Médecins et industriels parlent alors plutôt de « décarbonisation ». Pour les premiers, ce terme désigne un ensemble de processus vitaux liés au cycle de la matière : sous l’effet de la respiration, écrit Antoine-François Fourcroy en 1800, le sang « est disposé à s’oxygéner, s’échauffer, se déshydrogéner et se décarboner dans les vésicules pulmonaires ». Pour les seconds, il renvoie à des procédés techniques : on parle notamment de la « décarbonisation de la fonte » afin d’évoquer différentes techniques utilisées lors de son affinage.
Ces dernières décennies, la notion a cependant pris un sens plus large. Elle est devenue le signifiant d’une transformation non seulement économique, mais également sociale. En France, la stratégie nationale bas-carbone fournit une feuille de route pour atteindre la « neutralité carbone » du pays en 2050, en mobilisant tous les secteurs d’activité et en engageant collectivités publiques et citoyens à limiter leur « empreinte carbone ».
Le ministère de l’économie et des finances définit d’abord la décarbonation comme « l’ensemble des mesures et des techniques permettant de réduire les émissions de dioxyde de carbone ». Parmi elles, sont mentionnés l’arrêt du recours aux centrales à charbon, la suppression des véhicules à moteur thermique ou encore l’amélioration de l’efficacité énergétique des bâtiments.
Encore faut-il s’entendre sur la façon dont l’empreinte carbone est mesurée.
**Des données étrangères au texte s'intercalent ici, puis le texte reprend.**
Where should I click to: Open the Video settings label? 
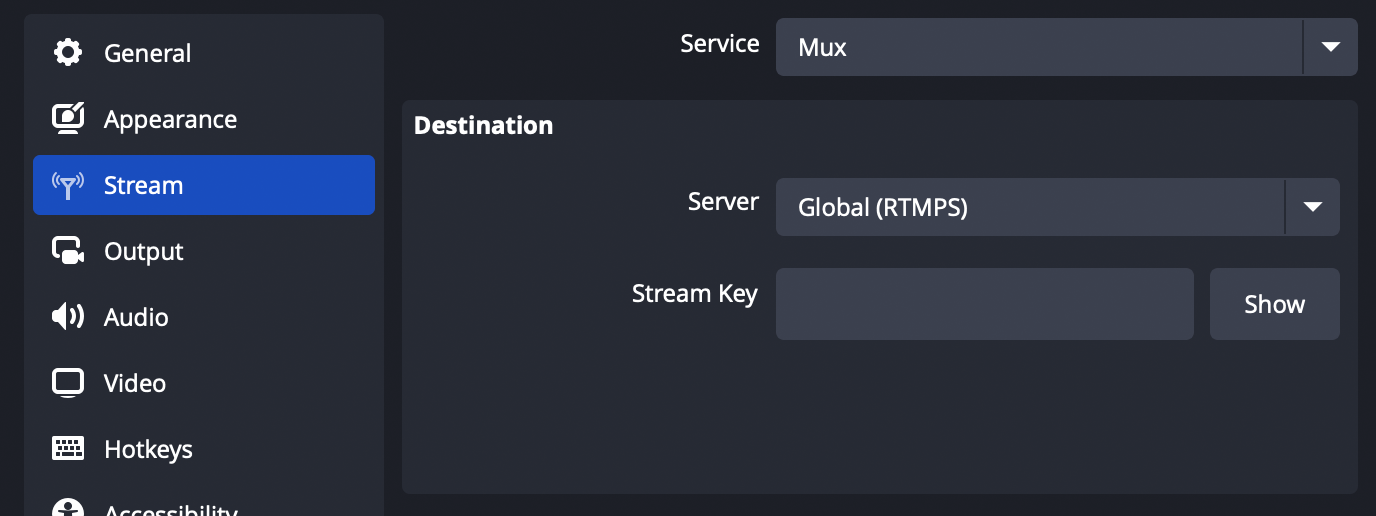click(x=135, y=383)
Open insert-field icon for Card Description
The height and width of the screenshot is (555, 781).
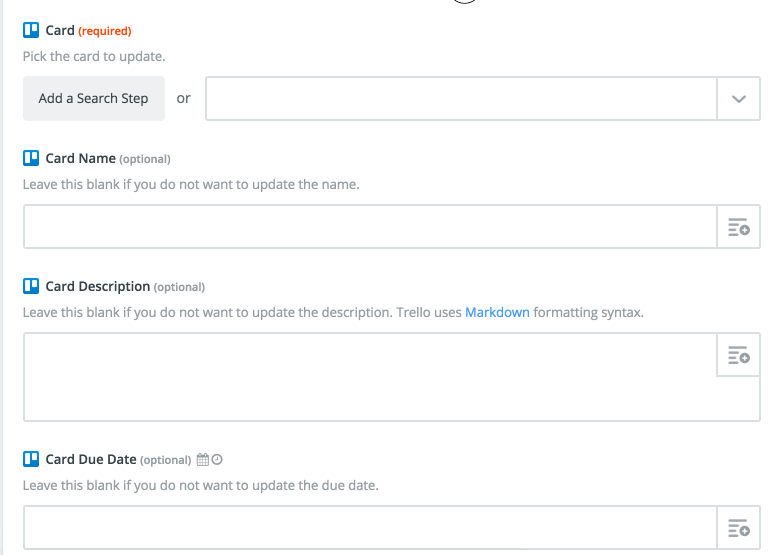[x=739, y=355]
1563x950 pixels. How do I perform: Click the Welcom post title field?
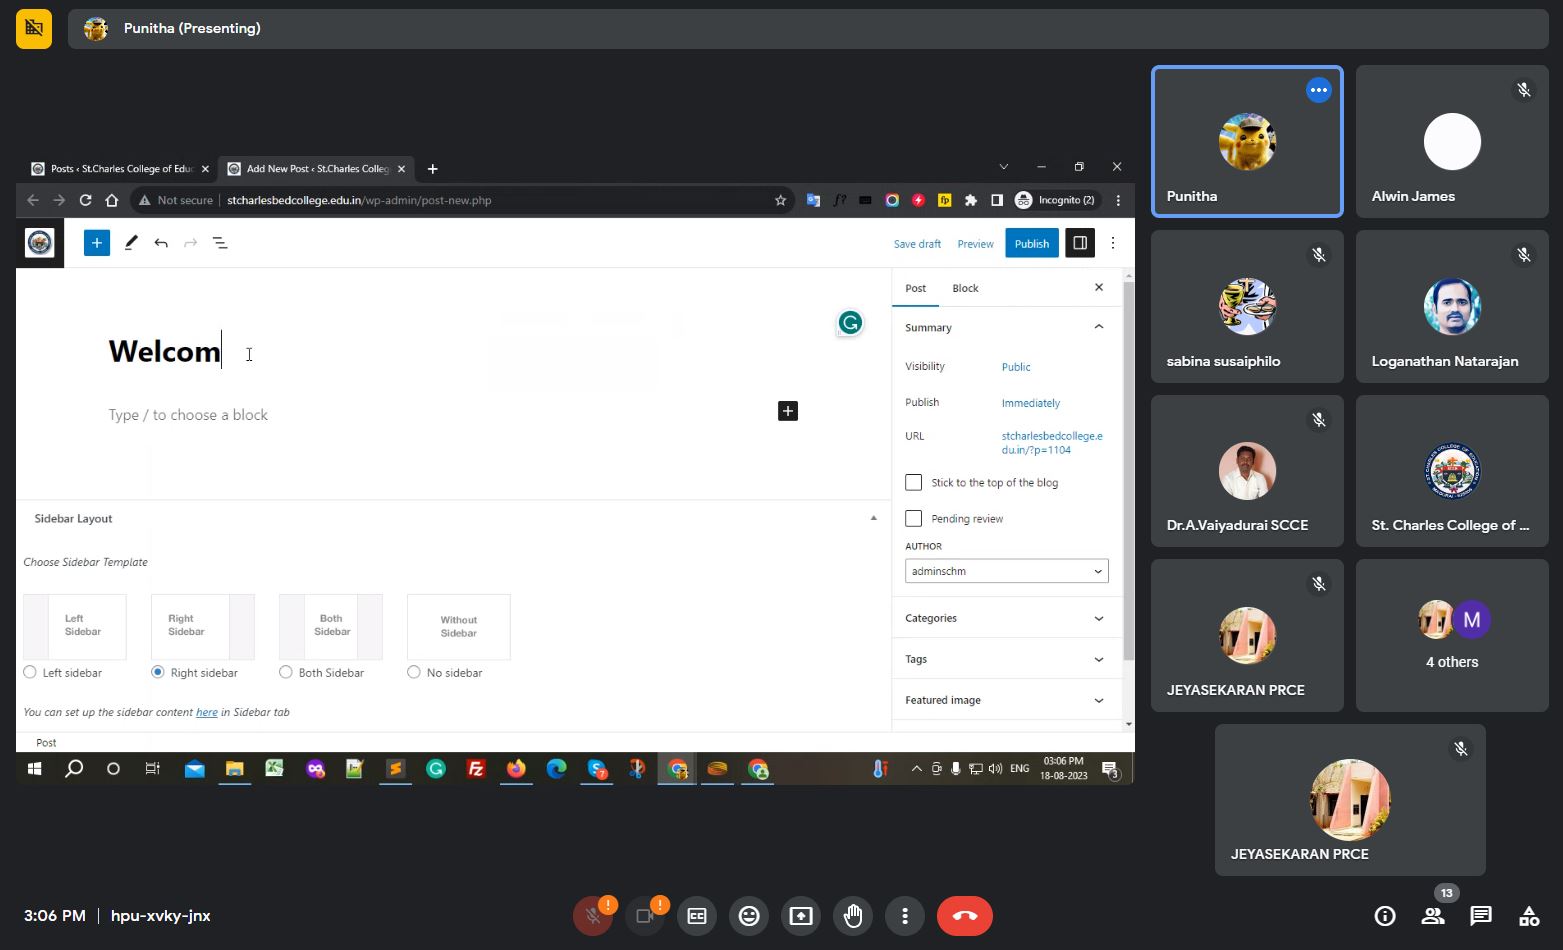pyautogui.click(x=165, y=352)
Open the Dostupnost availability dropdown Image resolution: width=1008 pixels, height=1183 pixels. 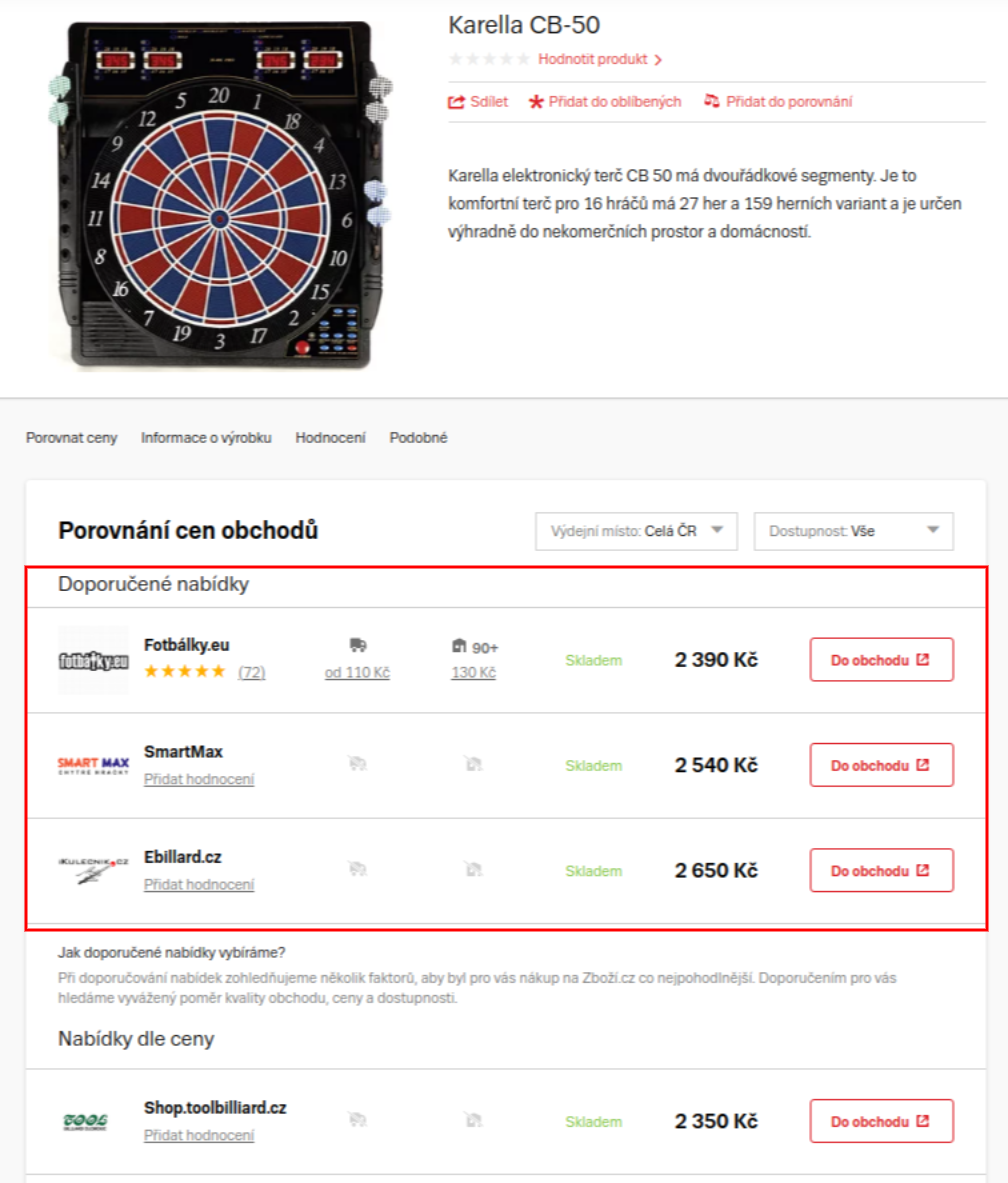point(853,531)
Un rapport du cercle de réflexion La Fabrique de l’industrie, publié le 5 septembre, montre par exemple que si les émissions de CO2 sont évaluées par euro de valeur ajoutée, l’industrie allemande est nettement plus décarbonée que l’industrie française. Au contraire, l’écart se réduit nettement si l’on mesure par tonne, et il disparaît en prenant en compte les émissions induites par la consommation d’électricité.